- _Records for this task_
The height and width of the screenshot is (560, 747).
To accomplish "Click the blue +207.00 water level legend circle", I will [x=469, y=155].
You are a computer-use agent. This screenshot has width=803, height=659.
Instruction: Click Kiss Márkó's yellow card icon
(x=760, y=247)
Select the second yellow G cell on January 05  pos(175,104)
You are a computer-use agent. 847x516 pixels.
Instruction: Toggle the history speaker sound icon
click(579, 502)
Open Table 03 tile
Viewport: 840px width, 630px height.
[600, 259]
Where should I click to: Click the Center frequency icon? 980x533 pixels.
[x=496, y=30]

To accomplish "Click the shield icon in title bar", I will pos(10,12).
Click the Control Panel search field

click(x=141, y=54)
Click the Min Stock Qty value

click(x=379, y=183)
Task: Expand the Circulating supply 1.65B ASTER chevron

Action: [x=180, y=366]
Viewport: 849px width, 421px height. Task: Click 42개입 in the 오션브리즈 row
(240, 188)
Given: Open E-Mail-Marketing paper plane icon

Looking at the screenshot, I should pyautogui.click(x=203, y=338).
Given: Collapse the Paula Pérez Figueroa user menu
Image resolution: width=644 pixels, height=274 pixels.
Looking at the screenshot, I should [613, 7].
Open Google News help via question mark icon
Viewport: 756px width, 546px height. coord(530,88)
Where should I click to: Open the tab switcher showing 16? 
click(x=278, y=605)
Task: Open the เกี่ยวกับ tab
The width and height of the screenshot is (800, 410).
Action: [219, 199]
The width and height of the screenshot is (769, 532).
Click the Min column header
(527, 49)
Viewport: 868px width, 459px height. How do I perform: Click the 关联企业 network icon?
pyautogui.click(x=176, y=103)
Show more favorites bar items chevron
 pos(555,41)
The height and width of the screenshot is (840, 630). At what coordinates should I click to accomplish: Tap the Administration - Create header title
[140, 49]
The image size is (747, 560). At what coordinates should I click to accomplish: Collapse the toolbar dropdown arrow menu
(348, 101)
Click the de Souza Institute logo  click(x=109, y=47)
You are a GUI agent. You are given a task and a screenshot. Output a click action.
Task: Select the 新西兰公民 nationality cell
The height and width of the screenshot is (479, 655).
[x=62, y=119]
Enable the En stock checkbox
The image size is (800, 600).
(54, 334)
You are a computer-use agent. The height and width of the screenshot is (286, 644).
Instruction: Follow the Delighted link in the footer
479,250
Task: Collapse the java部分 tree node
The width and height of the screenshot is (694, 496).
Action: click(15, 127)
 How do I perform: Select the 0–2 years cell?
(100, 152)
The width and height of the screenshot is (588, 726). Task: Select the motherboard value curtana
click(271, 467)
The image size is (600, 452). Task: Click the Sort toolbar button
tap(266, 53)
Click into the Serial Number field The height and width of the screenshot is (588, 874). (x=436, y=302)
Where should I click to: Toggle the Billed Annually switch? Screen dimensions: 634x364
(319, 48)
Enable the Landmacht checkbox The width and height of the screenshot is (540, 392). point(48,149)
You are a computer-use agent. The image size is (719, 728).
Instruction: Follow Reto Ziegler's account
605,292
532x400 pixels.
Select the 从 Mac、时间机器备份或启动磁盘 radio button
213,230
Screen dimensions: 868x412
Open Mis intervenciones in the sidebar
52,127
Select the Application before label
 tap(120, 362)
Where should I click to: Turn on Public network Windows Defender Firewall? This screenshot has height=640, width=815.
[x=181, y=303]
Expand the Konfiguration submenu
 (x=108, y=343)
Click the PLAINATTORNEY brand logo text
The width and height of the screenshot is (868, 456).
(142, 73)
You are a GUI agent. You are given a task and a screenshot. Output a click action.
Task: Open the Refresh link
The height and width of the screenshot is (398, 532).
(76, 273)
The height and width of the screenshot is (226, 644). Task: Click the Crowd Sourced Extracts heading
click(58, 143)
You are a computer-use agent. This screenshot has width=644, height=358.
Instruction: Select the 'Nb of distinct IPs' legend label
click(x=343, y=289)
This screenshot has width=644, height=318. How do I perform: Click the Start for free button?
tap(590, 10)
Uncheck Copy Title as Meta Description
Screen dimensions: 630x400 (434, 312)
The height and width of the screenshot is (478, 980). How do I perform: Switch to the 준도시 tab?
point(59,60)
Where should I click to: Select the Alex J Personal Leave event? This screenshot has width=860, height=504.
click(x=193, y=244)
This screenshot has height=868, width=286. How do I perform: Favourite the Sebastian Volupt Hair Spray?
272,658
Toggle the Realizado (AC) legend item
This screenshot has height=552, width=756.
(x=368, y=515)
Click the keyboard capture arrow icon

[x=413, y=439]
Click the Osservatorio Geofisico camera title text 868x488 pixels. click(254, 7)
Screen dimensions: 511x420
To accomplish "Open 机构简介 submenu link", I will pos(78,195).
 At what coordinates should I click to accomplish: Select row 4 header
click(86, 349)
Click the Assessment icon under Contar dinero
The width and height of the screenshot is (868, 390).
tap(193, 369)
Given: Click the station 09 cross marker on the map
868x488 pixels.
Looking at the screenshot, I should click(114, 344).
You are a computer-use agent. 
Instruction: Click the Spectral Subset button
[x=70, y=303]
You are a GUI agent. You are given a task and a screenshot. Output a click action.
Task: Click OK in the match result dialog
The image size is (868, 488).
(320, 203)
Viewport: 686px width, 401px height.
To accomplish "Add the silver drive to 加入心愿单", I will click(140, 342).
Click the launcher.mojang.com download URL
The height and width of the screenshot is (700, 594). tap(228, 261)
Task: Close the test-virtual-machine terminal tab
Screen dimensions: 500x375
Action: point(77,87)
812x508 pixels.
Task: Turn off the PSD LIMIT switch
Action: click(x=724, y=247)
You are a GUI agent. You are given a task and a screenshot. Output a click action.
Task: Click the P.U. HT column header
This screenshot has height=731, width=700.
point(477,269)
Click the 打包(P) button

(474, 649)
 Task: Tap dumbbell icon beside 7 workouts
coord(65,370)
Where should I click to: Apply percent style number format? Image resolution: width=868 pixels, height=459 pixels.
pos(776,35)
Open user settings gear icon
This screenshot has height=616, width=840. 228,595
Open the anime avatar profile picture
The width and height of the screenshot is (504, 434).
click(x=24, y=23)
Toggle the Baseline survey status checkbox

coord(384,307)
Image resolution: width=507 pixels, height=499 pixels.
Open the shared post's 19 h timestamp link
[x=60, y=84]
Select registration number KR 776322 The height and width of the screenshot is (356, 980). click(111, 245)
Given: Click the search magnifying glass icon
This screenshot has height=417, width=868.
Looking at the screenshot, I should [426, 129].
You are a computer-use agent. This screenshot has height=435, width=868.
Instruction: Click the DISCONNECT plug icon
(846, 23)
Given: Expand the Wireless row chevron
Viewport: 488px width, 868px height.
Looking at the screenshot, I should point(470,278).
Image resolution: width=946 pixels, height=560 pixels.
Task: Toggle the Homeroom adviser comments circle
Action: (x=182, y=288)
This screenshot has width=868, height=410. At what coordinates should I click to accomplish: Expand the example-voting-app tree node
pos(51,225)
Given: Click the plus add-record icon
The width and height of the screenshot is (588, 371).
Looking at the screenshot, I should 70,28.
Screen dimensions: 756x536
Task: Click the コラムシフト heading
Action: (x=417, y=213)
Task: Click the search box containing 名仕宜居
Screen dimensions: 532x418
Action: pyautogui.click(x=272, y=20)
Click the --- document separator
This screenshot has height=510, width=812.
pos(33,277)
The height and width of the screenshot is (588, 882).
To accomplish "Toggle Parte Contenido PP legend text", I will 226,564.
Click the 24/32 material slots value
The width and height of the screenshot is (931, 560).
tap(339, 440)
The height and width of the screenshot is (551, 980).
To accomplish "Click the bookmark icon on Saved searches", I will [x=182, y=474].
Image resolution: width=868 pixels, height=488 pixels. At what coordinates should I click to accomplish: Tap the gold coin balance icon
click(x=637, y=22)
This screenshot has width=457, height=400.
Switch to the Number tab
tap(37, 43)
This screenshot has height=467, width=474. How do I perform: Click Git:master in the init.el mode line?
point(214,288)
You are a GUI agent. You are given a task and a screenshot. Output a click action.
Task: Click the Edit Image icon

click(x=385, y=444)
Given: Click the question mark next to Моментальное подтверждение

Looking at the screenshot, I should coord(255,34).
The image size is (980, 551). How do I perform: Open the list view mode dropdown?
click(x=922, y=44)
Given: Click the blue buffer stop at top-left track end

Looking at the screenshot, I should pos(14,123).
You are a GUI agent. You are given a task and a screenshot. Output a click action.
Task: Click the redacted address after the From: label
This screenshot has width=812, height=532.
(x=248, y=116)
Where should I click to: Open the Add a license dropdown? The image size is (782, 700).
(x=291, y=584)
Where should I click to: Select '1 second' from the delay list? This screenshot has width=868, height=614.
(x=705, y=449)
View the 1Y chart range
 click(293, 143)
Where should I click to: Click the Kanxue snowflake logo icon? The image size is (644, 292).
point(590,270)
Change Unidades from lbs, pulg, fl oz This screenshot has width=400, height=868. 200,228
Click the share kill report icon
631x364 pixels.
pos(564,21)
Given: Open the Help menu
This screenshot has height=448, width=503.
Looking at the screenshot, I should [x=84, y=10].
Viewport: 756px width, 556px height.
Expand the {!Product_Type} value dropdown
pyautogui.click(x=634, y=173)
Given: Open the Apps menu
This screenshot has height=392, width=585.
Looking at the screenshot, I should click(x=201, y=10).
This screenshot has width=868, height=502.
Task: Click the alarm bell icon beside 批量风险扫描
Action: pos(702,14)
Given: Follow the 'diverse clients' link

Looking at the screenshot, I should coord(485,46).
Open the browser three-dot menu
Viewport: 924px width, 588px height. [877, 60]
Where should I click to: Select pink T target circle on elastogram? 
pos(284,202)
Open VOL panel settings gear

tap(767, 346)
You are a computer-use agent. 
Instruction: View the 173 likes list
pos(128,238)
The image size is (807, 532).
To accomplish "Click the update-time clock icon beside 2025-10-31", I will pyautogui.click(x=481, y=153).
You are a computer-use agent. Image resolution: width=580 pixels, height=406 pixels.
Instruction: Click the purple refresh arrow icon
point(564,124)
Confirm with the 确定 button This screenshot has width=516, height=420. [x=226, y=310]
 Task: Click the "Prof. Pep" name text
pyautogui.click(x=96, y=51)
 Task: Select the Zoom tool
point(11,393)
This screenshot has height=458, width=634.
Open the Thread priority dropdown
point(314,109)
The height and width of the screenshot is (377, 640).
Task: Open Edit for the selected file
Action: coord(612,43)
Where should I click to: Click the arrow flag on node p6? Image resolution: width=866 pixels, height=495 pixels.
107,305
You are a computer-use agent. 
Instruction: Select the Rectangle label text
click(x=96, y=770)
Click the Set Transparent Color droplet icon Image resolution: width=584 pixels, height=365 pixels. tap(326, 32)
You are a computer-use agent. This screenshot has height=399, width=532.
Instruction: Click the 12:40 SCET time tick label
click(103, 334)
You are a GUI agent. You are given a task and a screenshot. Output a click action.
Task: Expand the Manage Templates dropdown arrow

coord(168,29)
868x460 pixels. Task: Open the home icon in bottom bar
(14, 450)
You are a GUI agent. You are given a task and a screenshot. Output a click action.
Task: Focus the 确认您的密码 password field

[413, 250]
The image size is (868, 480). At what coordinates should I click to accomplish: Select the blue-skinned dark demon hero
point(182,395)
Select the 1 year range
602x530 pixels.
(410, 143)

- _Aim of the task_
Once you have counted the lines of the material that include "Enable", give only that number.

- _Exercise solution_
2